Screen Reviews
Borat: Cultural Learnings of America….

Borat: Cultural Learnings of America….

directed by Larry Charles

starring Sacha Baron Cohen

Twentieth Century Fox

I winced as I was driving down the road the other day, listening to one of Don Rickles’ old Vegas stand-up routines. I can’t imagine the comedian still roasts the same subjects – Jews, blacks, Mexicans, women – as pointedly as he did 40 years ago. Politically incorrect humor is a much tougher sell to a mainstream audience nowadays. One must have a fresh approach, a different context, a means of disarming the audience before lowering the boom.

One must have a Borat.

Borat: Cultural Learnings of America....

Acclaimed British actor Sacha Baron Cohen’s foreign, astoundingly naive and sexually uninhibited alter ego is proving to be one of comedy’s all-time satirical devices. Borat Sagdiyev, one of Baron Cohen’s characters from his HBO specials, Da Ali G Show, has become a household name, and has saturated the media like a big, wet, lovable blanket. His latest escapade, doing an apparently uninvited jig onstage during Beck’s performance on the David Letterman Show (putting a smile on the singer’s face), was just a tiny taste of the free publicity Cohen’s new movie has received.

The film hardly needs free publicity, however. Borat: Cultural Learnings of America for Make Benefit Glorious Nation of Kazakhstan (heretofore known as “the Borat movie”) is the funniest film ever produced, hands down. Imagine Andy Kaufman commandeering a series of Candid Camera sketches, or a young Peter Sellers competing on TV’s The Amazing Race, providing subtle social commentary along the way. Then amplify the hilarity factor by say, ten times.

Baron Cohen’s unscripted masterpiece is a relentlessly paced, seamlessly sewn work of guerrilla-style comedy, prompting near-continuous laughter. During last week’s screening, I was laughing so hard for so long, I began seeing spots in front of my eyes from the lack of oxygen. After the end credits rolled, I spotted a few moviegoers shuffling out with their coats clasped before them, possibly hiding peed pants in the same fashion as an arrested celebrity would conceal handcuffed wrists.

## PROBLEM TO SOLVE
Resume the review of the Borat movie, picking up right after its final paragraph.

## ENTRIES
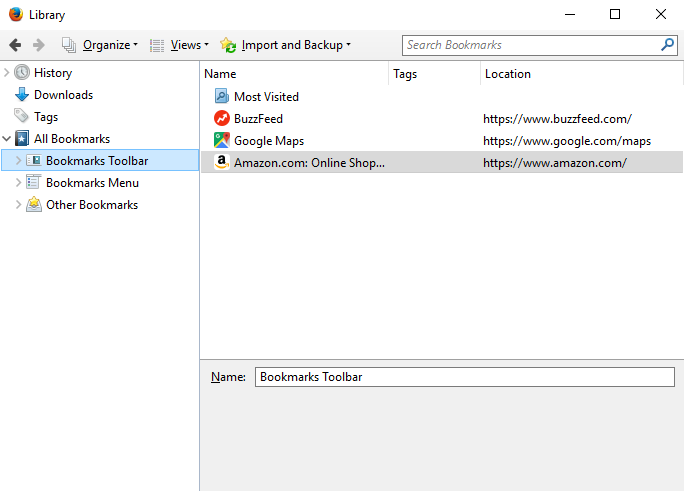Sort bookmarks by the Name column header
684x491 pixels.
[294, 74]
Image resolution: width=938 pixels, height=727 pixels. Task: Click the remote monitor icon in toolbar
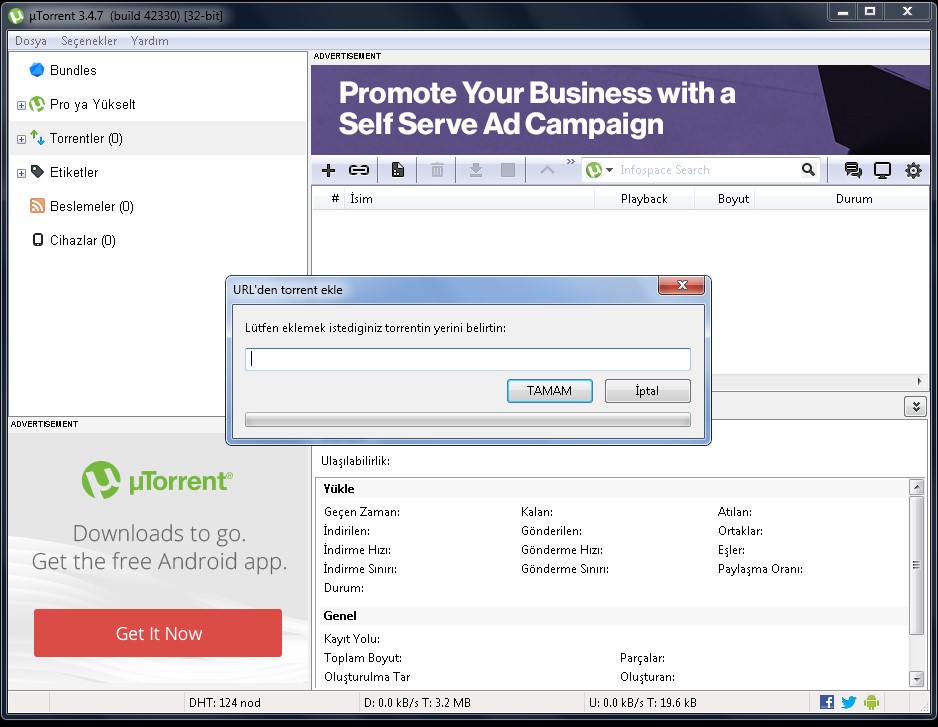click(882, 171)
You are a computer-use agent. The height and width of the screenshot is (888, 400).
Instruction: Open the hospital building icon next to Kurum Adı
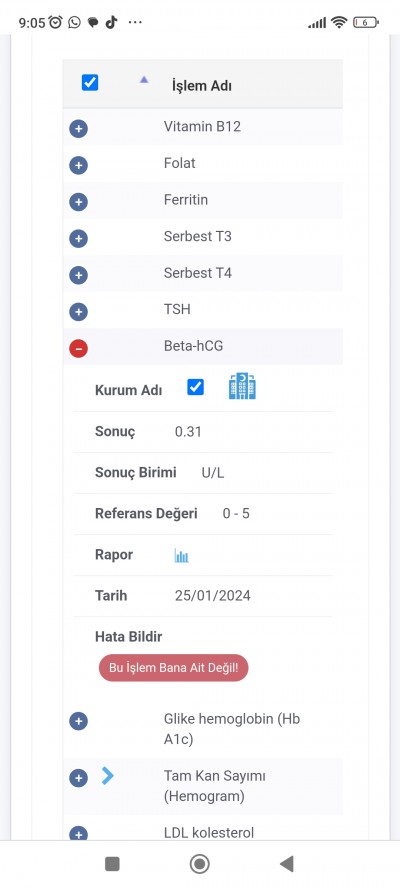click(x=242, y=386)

==

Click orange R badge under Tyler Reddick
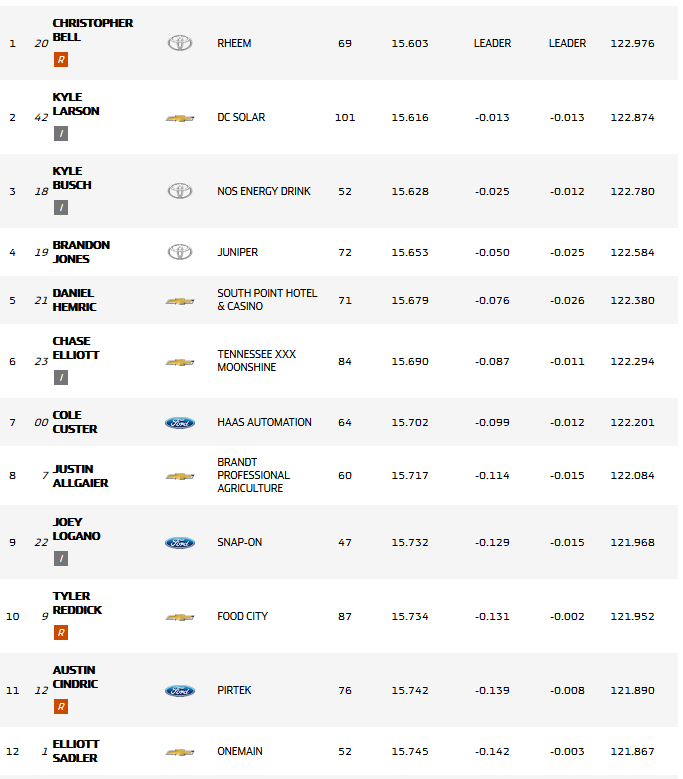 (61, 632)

## WRITTEN ANSWER
Borat: Cultural Learnings of America....

Baron Cohen’s bona fides as a comedic genius are established within seconds of the film’s opening, when we’re introduced to fictional Borat’s fictional village in Kazakhstan, a collection of hovels with no running water. Its inhabitants are publicly acknowledged for their contributions – Borat’s neighbor is the village rapist, his sister remains the region’s most accomplished prostitute. Borat is a TV reporter. In his homeland, marriage often occurs before puberty; a good wife must have a strong back, and be adept with a plow.

As the people of Kazakhstan’s extremely limited knowledge of American culture was gleaned sometime in the early 1980s, Borat is assigned to film an educational documentary in New York City.

With his humble upbringing, Borat is expectedly a fish out of water in the Big Apple; we soon learn that masturbating and defecating in public comes naturally to the journalist. His attempts to greet commuters on a busy subway with Kazakh-style kisses are not received kindly. The scene threatens to turn dangerous; fortuitously, a previously silent chicken escapes from Borat’s luggage, causing utter chaos.

Borat: Cultural Learnings of America....

I should mention that the Borat movie is essentially a reality TV show brought to the big screen. A foreign journalist with a film crew is the perfect hoax; Cohen never steps out of character, and is completely believable – to the real-life subjects he interacts with on-screen, and to the movie’s audience, as well.

After catching a rerun of Baywatch one night in his hotel room, Borat becomes obsessed with Pamela Anderson of California. He convinces his sidekick/producer Azamat (Ken Davitian) to ditch the New York concept, and the pair set off for Hollywood in an old ice cream truck. Riding shotgun is a semi-tame circus bear, recruited for protection against gypsies and Jews.

Thus begins a cinematic travelogue of epically hilarious proportions, as the pair become lost in America’s cultural jungle. The film never lags (or even lets the audience catch their breaths) as we discover that Americans’ attitudes, prejudices and beliefs are often just as bizarre and ignorant as Borat’s.

Hmmm. Could this be what Baron Cohen was aiming for all along?

People will say the darnedest things on camera, especially if they’re drunk and/or stupid. In one scene, a redneck advises Borat to shave off his mustache so he won’t be mistaken for a terrorist; in another, highly intoxicated Southern frat boys lament the outlawing of slavery. Again, these are real folks who believe they’re being interviewed by a foreign journalist for an educational program.

Borat: Cultural Learnings of America....

Interestingly enough, the preview audience’s roar was reduced to a smattering of chuckles when a destitute, desperate Borat stumbled into a Sunday morning service. The chuckles became mere titters as a prominent judge declared from the pulpit that America will always be a Christian nation; soon, Borat is shoulder-to-shoulder with a U.S. Congressman speaking in tongues, surrounded by a congregation in the throes of self-induced hysteria.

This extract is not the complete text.